Material shown:
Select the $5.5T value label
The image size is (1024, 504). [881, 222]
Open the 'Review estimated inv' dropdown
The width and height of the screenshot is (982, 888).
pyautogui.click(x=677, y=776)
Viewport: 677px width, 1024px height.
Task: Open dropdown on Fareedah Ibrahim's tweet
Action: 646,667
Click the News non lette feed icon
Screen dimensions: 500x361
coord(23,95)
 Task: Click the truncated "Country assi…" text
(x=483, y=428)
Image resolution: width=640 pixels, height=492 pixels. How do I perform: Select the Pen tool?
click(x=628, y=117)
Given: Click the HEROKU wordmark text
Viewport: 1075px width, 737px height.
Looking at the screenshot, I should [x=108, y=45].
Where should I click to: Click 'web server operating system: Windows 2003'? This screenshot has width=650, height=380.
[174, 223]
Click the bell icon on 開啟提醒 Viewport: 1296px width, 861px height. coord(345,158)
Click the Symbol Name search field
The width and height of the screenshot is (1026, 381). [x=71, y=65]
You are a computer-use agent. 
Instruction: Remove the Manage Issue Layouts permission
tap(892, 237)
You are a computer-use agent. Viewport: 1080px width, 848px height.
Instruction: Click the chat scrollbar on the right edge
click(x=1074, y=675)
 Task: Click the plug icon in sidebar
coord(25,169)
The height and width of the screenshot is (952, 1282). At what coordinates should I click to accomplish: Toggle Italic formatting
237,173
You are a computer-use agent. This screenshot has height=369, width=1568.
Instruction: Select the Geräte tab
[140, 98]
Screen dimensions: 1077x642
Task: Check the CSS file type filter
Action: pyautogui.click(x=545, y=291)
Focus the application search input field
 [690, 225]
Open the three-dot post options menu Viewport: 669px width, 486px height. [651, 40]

Task requirements: Generate an exact reproduction of all entries.

Task output:
Select the $5.5T value label
The image size is (1024, 504). [881, 222]
Open the 'Review estimated inv' dropdown
The width and height of the screenshot is (982, 888).
pyautogui.click(x=677, y=776)
Viewport: 677px width, 1024px height.
Task: Open dropdown on Fareedah Ibrahim's tweet
Action: 646,667
Click the News non lette feed icon
Screen dimensions: 500x361
coord(23,95)
 Task: Click the truncated "Country assi…" text
(x=483, y=428)
Image resolution: width=640 pixels, height=492 pixels. How do I perform: Select the Pen tool?
click(x=628, y=117)
Given: Click the HEROKU wordmark text
Viewport: 1075px width, 737px height.
Looking at the screenshot, I should [x=108, y=45].
Where should I click to: Click 'web server operating system: Windows 2003'? This screenshot has width=650, height=380.
[174, 223]
Click the bell icon on 開啟提醒 Viewport: 1296px width, 861px height. coord(345,158)
Click the Symbol Name search field
The width and height of the screenshot is (1026, 381). [x=71, y=65]
You are a computer-use agent. 
Instruction: Remove the Manage Issue Layouts permission
tap(892, 237)
You are a computer-use agent. Viewport: 1080px width, 848px height.
Instruction: Click the chat scrollbar on the right edge
click(x=1074, y=675)
 Task: Click the plug icon in sidebar
coord(25,169)
The height and width of the screenshot is (952, 1282). At what coordinates should I click to accomplish: Toggle Italic formatting
237,173
You are a computer-use agent. This screenshot has height=369, width=1568.
Instruction: Select the Geräte tab
[140, 98]
Screen dimensions: 1077x642
Task: Check the CSS file type filter
Action: pyautogui.click(x=545, y=291)
Focus the application search input field
 [690, 225]
Open the three-dot post options menu Viewport: 669px width, 486px height. [651, 40]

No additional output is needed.